Но это сразу после сезона, а в начале апреля, на день геолога я спел им на студии две песни на слова Глеба. И с этими песнями, если припоминаешь, приключился конфуз. Я посвятил их Вере Павловне, и на время трансляции надо было выключить репродуктор. Иначе – если Зоя их услышит – мне хана. А дело было в воскресенье, и чтобы увести вражеского лазутчика от склада с боеприпасами, я сделал тактический ход; я пригласил Зою на главпочтамт: идем, говорю, мне из Москвы перевод, мол, ты мне должен еще с прошлого года червонец. Стоим с ней в очереди и потихоньку продвигаемся, и сейчас все свалю на тебя – что вот, стервец, все тянет и тянет резину. И вдруг мне вместо червонца из Москвы – телеграмма с Чукотки.

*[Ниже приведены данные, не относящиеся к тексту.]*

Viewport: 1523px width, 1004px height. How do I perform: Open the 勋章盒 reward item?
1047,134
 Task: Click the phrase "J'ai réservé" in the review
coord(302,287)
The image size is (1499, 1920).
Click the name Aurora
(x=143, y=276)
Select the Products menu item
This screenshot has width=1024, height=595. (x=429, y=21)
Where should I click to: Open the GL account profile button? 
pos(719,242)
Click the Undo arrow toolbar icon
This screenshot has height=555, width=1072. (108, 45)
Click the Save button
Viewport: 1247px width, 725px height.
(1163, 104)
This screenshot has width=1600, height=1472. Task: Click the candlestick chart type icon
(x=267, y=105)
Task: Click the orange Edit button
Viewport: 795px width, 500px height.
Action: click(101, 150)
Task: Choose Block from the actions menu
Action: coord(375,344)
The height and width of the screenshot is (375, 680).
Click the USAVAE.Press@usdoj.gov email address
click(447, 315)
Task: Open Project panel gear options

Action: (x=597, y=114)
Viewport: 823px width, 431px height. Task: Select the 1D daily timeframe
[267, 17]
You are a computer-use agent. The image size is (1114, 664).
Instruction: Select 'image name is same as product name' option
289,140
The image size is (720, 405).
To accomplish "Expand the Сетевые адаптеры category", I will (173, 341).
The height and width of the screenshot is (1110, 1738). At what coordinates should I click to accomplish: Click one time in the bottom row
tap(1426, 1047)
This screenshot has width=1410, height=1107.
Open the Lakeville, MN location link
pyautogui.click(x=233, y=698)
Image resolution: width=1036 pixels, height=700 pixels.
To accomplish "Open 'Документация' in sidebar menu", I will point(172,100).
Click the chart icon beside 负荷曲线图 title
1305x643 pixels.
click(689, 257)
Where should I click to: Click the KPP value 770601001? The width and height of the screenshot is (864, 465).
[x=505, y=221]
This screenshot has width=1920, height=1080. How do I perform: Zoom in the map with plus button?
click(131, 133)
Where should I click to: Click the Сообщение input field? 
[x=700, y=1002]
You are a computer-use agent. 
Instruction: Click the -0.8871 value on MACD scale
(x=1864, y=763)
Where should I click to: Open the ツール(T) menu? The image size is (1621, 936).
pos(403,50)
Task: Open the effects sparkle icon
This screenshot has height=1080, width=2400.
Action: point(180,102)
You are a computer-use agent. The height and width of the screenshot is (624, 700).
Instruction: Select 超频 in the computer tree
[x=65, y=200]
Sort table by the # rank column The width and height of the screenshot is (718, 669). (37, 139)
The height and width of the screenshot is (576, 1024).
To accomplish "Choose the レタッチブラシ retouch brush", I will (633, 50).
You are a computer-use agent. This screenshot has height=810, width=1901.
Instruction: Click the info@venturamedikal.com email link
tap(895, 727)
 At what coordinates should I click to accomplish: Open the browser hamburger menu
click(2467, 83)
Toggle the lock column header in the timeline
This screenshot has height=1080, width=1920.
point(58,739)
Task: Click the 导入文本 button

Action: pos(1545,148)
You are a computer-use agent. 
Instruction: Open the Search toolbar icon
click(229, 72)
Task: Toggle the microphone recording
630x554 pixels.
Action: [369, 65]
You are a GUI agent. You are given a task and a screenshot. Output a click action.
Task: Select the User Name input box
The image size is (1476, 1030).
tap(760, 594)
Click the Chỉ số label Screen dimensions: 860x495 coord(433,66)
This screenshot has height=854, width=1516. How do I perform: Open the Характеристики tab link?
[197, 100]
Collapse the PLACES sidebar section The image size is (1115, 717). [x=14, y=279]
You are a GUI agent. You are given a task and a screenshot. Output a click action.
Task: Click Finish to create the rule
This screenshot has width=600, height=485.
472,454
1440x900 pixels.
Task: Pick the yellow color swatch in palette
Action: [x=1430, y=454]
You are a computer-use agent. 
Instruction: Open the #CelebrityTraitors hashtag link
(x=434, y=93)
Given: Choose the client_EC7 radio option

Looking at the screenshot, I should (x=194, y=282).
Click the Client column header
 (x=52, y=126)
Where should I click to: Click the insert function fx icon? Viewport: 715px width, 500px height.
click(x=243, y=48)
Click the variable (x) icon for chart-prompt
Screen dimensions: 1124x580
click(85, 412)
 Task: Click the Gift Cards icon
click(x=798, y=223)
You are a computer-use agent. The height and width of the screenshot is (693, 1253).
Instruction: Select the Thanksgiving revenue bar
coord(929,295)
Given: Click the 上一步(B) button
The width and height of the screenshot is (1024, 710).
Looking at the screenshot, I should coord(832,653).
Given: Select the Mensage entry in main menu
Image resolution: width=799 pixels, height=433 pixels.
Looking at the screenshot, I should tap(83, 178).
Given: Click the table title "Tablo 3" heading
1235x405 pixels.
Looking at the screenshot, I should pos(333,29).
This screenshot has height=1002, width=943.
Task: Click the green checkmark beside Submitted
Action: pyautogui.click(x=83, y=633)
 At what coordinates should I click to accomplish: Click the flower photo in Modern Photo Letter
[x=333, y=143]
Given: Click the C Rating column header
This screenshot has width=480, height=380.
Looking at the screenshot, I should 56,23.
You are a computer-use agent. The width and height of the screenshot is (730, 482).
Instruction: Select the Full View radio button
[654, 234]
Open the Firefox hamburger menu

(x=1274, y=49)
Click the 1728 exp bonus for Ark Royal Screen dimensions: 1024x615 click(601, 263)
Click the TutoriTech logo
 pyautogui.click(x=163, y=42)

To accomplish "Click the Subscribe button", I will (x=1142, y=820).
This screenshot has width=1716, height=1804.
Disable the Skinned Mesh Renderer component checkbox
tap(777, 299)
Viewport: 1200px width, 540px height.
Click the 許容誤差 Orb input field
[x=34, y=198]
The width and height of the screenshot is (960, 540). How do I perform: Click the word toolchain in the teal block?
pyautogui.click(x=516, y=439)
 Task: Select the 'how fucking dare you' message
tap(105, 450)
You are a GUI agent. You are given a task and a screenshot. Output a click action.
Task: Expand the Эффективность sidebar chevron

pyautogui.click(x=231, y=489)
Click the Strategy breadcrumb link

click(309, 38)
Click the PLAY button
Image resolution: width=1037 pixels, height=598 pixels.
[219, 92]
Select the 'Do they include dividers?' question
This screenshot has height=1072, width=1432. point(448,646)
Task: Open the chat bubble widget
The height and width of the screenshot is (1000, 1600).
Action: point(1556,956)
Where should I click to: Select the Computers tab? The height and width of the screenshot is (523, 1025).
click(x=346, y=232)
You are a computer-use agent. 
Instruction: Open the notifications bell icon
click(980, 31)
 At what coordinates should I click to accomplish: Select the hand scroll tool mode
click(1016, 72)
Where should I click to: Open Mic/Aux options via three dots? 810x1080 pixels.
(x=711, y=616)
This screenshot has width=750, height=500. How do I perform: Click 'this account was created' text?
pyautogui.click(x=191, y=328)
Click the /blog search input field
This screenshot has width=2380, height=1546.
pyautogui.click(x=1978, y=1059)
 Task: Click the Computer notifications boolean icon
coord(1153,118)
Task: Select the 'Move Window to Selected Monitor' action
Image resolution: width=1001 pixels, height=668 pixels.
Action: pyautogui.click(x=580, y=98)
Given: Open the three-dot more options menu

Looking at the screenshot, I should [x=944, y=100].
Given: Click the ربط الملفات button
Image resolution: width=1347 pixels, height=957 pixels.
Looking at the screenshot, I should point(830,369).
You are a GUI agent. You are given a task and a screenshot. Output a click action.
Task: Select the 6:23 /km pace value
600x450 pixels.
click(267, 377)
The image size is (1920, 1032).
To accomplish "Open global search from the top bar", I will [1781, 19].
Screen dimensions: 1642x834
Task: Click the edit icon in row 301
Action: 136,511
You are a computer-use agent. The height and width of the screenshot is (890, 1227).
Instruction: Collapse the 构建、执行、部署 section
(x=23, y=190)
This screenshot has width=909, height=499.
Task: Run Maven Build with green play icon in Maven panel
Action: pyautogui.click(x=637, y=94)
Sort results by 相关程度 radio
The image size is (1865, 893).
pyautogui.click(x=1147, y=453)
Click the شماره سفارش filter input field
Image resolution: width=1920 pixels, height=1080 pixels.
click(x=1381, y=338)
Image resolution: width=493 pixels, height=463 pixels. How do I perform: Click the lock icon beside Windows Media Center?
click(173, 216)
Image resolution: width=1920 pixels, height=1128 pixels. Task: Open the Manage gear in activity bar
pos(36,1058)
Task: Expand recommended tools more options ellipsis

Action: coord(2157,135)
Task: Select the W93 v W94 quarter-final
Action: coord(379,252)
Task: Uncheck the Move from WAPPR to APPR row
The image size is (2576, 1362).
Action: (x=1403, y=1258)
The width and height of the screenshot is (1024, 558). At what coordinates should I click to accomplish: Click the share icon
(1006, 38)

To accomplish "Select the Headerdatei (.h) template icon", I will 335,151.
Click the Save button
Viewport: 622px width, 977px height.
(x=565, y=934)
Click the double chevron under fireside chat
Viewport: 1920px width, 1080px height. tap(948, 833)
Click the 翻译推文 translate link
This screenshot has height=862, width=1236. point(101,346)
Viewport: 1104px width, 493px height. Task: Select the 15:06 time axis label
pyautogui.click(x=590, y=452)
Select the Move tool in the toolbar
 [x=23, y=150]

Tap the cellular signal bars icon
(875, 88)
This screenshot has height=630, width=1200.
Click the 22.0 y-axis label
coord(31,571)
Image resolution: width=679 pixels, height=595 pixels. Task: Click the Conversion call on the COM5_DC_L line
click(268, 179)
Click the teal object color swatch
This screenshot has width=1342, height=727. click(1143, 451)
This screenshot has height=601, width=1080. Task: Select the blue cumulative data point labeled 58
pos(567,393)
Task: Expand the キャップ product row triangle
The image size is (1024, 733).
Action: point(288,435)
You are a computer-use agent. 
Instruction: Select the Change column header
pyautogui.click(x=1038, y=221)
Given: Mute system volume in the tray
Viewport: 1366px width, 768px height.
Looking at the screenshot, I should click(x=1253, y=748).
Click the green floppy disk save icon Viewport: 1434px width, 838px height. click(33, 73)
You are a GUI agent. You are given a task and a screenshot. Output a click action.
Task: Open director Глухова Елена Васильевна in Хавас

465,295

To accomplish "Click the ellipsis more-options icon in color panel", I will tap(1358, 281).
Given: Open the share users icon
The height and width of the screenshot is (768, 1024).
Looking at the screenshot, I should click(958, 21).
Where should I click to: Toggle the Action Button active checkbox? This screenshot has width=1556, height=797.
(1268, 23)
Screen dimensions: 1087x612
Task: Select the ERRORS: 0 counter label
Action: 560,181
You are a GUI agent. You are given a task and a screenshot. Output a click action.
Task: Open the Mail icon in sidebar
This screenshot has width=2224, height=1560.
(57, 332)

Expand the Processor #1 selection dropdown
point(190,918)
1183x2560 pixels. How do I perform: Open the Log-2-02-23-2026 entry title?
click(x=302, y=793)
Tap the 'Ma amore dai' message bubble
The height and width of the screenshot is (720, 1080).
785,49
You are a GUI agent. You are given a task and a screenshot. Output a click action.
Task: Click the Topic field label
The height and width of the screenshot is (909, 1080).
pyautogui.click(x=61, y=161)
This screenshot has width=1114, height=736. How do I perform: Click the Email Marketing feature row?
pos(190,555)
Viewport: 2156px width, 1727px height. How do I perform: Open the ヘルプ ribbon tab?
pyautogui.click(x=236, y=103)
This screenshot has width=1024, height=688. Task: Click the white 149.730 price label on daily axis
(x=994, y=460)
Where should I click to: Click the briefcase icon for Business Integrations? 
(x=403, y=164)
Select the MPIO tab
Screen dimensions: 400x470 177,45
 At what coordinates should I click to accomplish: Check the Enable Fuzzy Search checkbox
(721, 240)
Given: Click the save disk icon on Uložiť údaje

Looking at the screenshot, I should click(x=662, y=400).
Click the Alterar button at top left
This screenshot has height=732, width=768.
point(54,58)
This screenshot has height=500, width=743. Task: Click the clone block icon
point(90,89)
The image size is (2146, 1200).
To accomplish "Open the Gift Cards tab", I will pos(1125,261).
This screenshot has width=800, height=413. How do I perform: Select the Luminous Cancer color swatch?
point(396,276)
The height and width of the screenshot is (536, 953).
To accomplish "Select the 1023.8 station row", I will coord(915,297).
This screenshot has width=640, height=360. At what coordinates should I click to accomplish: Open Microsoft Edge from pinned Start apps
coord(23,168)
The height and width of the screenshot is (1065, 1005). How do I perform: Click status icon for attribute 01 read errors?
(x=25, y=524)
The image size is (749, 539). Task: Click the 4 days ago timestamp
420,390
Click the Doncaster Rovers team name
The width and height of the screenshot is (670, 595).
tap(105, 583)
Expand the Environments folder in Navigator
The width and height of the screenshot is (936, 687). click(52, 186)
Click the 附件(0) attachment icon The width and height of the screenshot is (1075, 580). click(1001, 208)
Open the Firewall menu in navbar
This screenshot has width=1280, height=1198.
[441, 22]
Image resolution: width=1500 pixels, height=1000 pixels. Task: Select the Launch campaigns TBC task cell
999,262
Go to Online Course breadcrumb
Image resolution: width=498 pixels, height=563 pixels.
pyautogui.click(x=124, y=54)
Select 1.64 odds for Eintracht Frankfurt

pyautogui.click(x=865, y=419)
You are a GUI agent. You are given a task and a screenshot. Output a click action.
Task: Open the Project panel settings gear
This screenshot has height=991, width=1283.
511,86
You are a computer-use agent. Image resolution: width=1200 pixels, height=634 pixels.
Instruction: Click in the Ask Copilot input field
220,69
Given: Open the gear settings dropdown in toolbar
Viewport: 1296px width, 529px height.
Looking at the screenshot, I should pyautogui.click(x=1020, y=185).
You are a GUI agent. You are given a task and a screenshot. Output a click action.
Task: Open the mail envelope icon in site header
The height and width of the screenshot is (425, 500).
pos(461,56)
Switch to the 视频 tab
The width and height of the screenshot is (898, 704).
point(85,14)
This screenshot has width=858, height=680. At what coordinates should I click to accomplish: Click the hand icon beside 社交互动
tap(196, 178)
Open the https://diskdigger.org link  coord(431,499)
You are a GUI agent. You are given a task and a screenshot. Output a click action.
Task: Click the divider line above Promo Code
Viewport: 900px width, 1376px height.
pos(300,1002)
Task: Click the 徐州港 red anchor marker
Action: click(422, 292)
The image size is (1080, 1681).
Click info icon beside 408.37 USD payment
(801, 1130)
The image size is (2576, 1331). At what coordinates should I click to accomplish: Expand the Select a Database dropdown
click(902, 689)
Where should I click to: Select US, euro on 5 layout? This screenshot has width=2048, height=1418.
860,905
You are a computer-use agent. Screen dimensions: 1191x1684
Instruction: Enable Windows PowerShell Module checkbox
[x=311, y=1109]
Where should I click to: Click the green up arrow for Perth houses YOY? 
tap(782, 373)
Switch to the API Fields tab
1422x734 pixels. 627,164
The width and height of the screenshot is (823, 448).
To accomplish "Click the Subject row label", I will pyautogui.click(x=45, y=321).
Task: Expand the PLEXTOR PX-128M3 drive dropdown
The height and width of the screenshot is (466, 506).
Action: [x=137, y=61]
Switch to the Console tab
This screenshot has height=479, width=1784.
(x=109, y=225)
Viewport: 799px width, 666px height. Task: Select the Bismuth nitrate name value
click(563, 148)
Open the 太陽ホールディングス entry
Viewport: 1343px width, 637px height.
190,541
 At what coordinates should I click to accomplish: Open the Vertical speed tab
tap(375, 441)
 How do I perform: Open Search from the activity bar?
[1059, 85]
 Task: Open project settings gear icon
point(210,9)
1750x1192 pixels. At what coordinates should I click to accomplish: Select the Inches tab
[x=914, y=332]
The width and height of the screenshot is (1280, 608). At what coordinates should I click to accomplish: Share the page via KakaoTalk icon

Я думал, от Татьяны, все-таки ихний праздник. А телеграмма оказалась от Верки. А содержание – даже не успел загородить: ИДИ КО МНЕ (такой поэтический выкрутас). И больше – ни слова.

И Зоя меня, не отходя от стойки, чуть не прибила. Хорошо еще, заступился милиционер.

Я объясняю: это же производственная необходимость. Из-за отсутствия рабочей силы. Мол, приезжай к нам на следующий сезон. А Вера, говорю, – это наша начальница. (А начальница, как ты знаешь, Татьяна.)

Но Зоя меня даже и не слушает:

– Я тебе, – говорит, – б. дь, покажу ИДИ КО МНЕ!!! – и засветила прямо сумочкой по темени. А в сумочке, наверно, полный кошелек мелочи. Еще хорошо, самортизировала ушанка.

Но это еще не все. В одной из песен я пою:

 
Приходите ко мне ночевать.
Мягче ночи моей только сны.
Я из трав соберу вам кровать
на зелененьких ножках весны.
 

А в бараке соседи, оказывается, слышали и все потом Зое рассказали. Что я спел песню своей шалаве и пригласил ее к себе на кровать. И после такой информации Зоя разбила о мою голову бутылку с пивом, и даже ходили потом в травмпункт зашивать.

А насчет вдохновения я немного подумал и сказал, что каждый человек, если он работает со словом, должен себя выражать по-своему и что лично меня в стихах, которые я использую для своих песен, привлекает красота родной природы, а также грустные раздумья. При этом я, конечно, подчеркнул, что все эти стихи почерпнуты мною исключительно из официальных источников (где Иосифу Бродскому почему-то места не нашлось, и я его предусмотрительно в эту пленку не включил).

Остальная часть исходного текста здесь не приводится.